If a consumer fails before sending the committed offset to the Kafka broker, another consumer can pick up where the previous consumer left off.
Some Kafka entries may be reprocessed if a consumer fails after processing the record but before sending the commit to the broker. Kafka provides at least one behavior in this circumstance, and you need to ensure that the messages are idempotent.
3. Offset management
Kafka stores offset data in the "__consumer_offset" topic. These topics use log compaction, which means that just the most recent value per key is saved.
A consumer should commit offsets after it has processed data. If the consumer process dies, it will be able to restart and resume reading from the offset recorded in "__consumer_ offset," or another consumer in the consumer group can take over.
Multi-threaded Kafka consumer
1. Consumer with many threads
If processing a record takes a long time, a single Consumer can run numerous threads, but managing offset for each Thread/Task is more difficult. Two messages on the same partitions can be processed by two distinct threads if one consumer runs several threads, making it difficult to guarantee record delivery orders without complicated thread coordination. If processing a single task takes a lengthy time, this setup may be reasonable, but try to avoid it.
2. Thread per consumer
Execute each consumer on its own thread if you need to run several consumers. This allows Kafka to provide record batches to the consumer while eliminating the need for offset ordering. Offsets are easier to manage with a thread per consumer. It's also easier to manage failover because Kafka takes care of the heavy lifting.
Benefits offered by consumer group
The following are the benefits offered by consumer groups
1. Each instance receives messages from one or more partitions (which are "automatically" assigned to it), but the other instances will not receive the same messages (assigned to different partitions).
As a result, the number of instances can be scaled up to the number of partitions (having one instance reading only one partition).
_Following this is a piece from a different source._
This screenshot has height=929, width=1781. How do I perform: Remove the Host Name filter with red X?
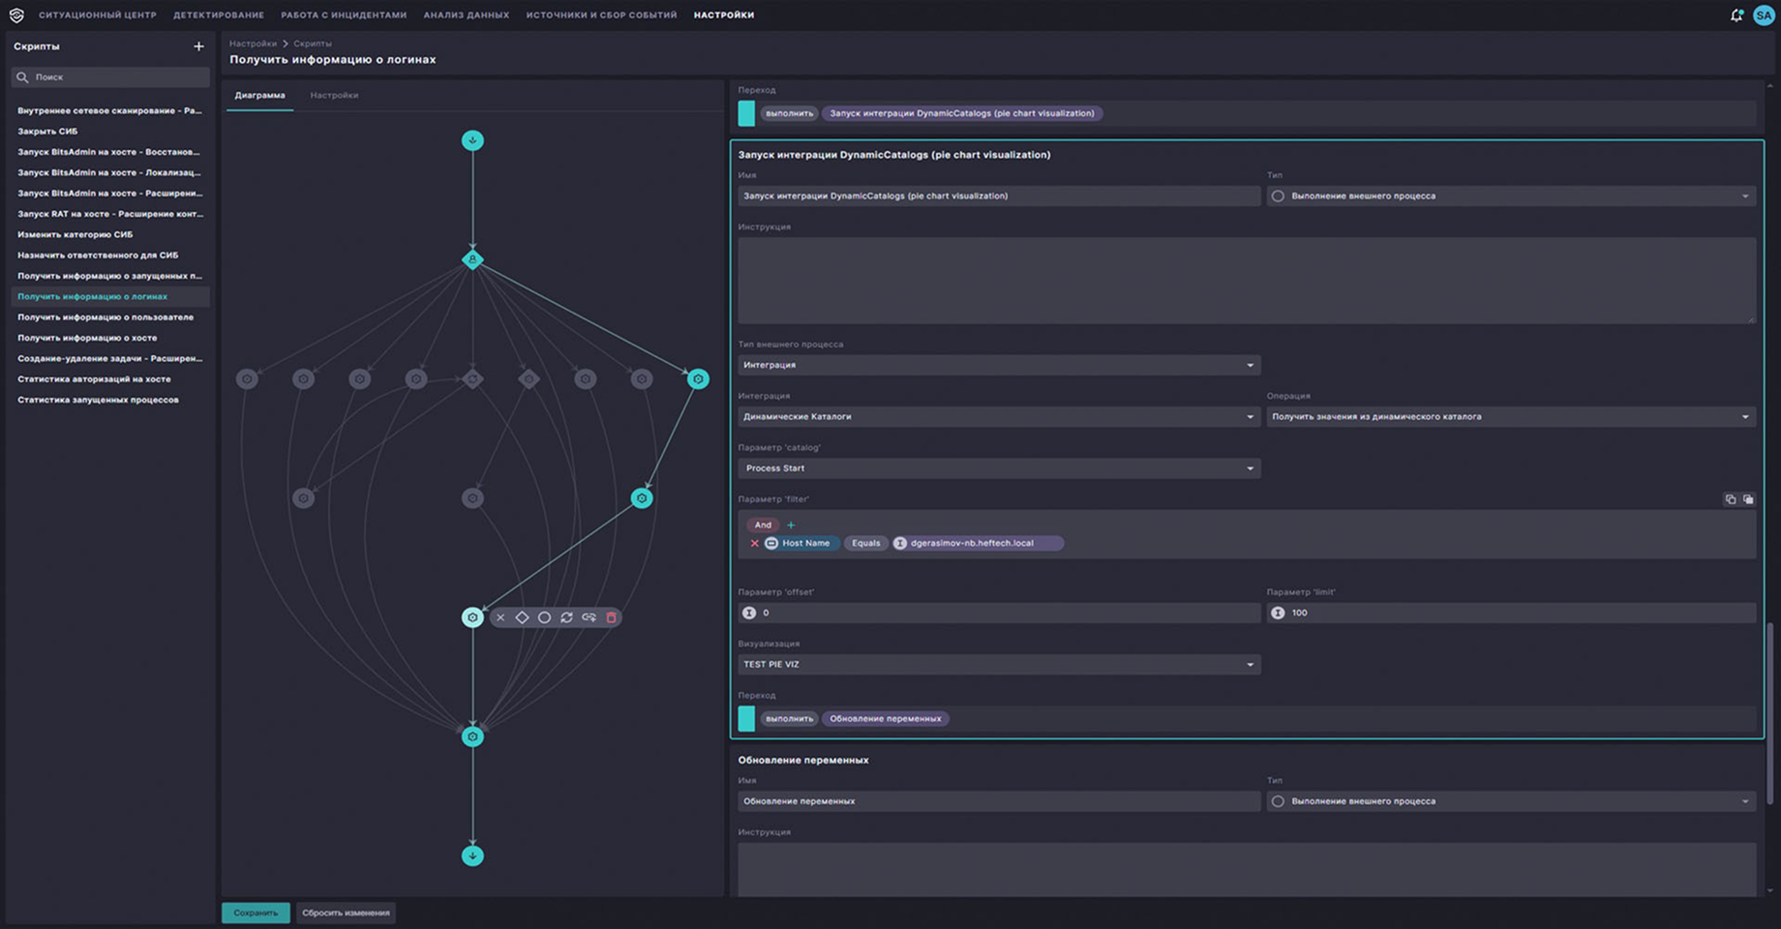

In this circumstance, a new instance joining the group is idle and unassigned to any partition.
2. Having instances in distinct consumer groups necessitates a publish/subscribe pattern in which messages from partitions are broadcast to all instances in the various consumer groups. The rules are as seen in the second image inside the same consumer group, but across groups, the instances receive identical messages (as shown in the third image).
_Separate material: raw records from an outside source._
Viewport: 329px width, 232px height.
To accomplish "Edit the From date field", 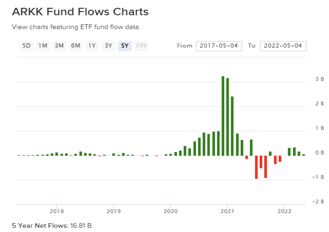I will coord(219,46).
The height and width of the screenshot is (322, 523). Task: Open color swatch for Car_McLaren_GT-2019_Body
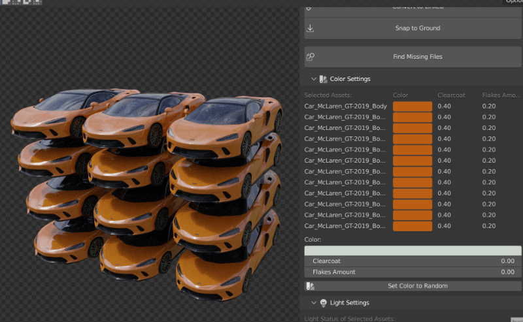pos(412,106)
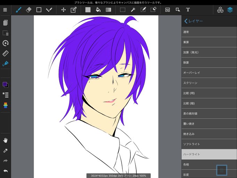The height and width of the screenshot is (178, 237).
Task: Select the Brush tool in top toolbar
Action: pos(18,10)
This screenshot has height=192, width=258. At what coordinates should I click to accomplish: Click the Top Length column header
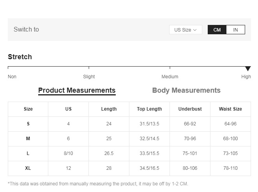pyautogui.click(x=149, y=109)
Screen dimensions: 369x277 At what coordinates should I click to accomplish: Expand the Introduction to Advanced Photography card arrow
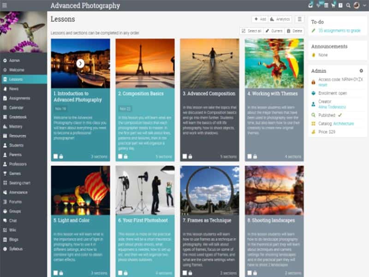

This is beneficial when the messages included within a partition are of relevance to multiple applications, each of which will treat them differently. We want all of the partition's interested programs to receive the same messages.
3. Another benefit of consumer organizations is the ability to rebalance. If there are enough partitions available (that is, the limit of one instance per partition hasn't been met), rebalancing begins when an instance enters a group. The partitions are redistributed to both the current and new instances. Automatic management of offset commits is provided.
Advantages of using Kafka
Here are a few advantages of using Kafka:
- Kafka is fault-tolerant, distributed, partitioned, and replicated.
- Scalability The Kafka communications system scales up and down without requiring any downtime.
- Kafka uses a Distributed Commit Log, which implies that messages are sent to disk as quickly as possible, and hence are persistent.
- Kafka has a high throughput when it comes to both publishings and subscribing to messages. Even with many TB of communications saved, it maintains constant performance.
- Kafka is extremely fast, with no downtime or data loss guaranteed.
- Kafka enables low-latency message delivery while simultaneously offering fault tolerance in the case of a system failure.
- Kafka is a lightning-fast system that can write 2 million messages per second.
- Kafka saves all data to disk, which means that all writes are saved in the OS's page cache (RAM).
- Transferring data from a page cache to a network socket becomes incredibly efficient as a result.
In the above article, you saw an overview of Kafka's consumer and producer. We hope his article will help you to know about the parameters of producers and producers' workflow.